Below are records; transcribe each one exactly.

--- START ---

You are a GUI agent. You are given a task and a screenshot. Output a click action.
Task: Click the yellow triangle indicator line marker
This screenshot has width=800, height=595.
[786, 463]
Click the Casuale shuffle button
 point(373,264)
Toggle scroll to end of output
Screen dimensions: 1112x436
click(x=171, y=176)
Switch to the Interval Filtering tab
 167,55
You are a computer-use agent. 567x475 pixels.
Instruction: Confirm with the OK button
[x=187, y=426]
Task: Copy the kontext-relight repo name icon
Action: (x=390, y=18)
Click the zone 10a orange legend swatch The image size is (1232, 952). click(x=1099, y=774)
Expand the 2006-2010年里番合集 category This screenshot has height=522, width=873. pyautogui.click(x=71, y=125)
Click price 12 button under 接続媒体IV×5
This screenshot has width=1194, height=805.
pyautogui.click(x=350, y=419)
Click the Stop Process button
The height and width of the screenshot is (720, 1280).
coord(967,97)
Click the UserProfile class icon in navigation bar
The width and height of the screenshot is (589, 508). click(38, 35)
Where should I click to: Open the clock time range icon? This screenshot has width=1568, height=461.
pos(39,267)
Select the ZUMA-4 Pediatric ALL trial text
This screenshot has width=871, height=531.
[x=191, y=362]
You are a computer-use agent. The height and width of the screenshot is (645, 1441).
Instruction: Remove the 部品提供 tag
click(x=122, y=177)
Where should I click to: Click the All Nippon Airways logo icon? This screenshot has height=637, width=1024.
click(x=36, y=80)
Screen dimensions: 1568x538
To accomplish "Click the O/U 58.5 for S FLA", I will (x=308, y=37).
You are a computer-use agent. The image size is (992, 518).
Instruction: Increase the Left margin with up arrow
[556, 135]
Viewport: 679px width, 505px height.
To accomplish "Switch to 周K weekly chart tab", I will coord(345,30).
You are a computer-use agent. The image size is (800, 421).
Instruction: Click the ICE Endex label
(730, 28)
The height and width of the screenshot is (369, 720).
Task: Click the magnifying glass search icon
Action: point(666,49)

--- END ---

> [TASK ANSWER]
You are a GUI agent. You are given a task and a screenshot. Output a click action.
Task: Click the yellow triangle indicator line marker
This screenshot has width=800, height=595.
[786, 463]
Click the Casuale shuffle button
 point(373,264)
Toggle scroll to end of output
Screen dimensions: 1112x436
click(x=171, y=176)
Switch to the Interval Filtering tab
 167,55
You are a computer-use agent. 567x475 pixels.
Instruction: Confirm with the OK button
[x=187, y=426]
Task: Copy the kontext-relight repo name icon
Action: (x=390, y=18)
Click the zone 10a orange legend swatch The image size is (1232, 952). click(x=1099, y=774)
Expand the 2006-2010年里番合集 category This screenshot has height=522, width=873. pyautogui.click(x=71, y=125)
Click price 12 button under 接続媒体IV×5
This screenshot has width=1194, height=805.
pyautogui.click(x=350, y=419)
Click the Stop Process button
The height and width of the screenshot is (720, 1280).
coord(967,97)
Click the UserProfile class icon in navigation bar
The width and height of the screenshot is (589, 508). click(38, 35)
Where should I click to: Open the clock time range icon? This screenshot has width=1568, height=461.
pos(39,267)
Select the ZUMA-4 Pediatric ALL trial text
This screenshot has width=871, height=531.
[x=191, y=362]
You are a computer-use agent. The height and width of the screenshot is (645, 1441).
Instruction: Remove the 部品提供 tag
click(x=122, y=177)
Where should I click to: Click the All Nippon Airways logo icon? This screenshot has height=637, width=1024.
click(x=36, y=80)
Screen dimensions: 1568x538
To accomplish "Click the O/U 58.5 for S FLA", I will (x=308, y=37).
You are a computer-use agent. The image size is (992, 518).
Instruction: Increase the Left margin with up arrow
[556, 135]
Viewport: 679px width, 505px height.
To accomplish "Switch to 周K weekly chart tab", I will coord(345,30).
You are a computer-use agent. The image size is (800, 421).
Instruction: Click the ICE Endex label
(730, 28)
The height and width of the screenshot is (369, 720).
Task: Click the magnifying glass search icon
Action: point(666,49)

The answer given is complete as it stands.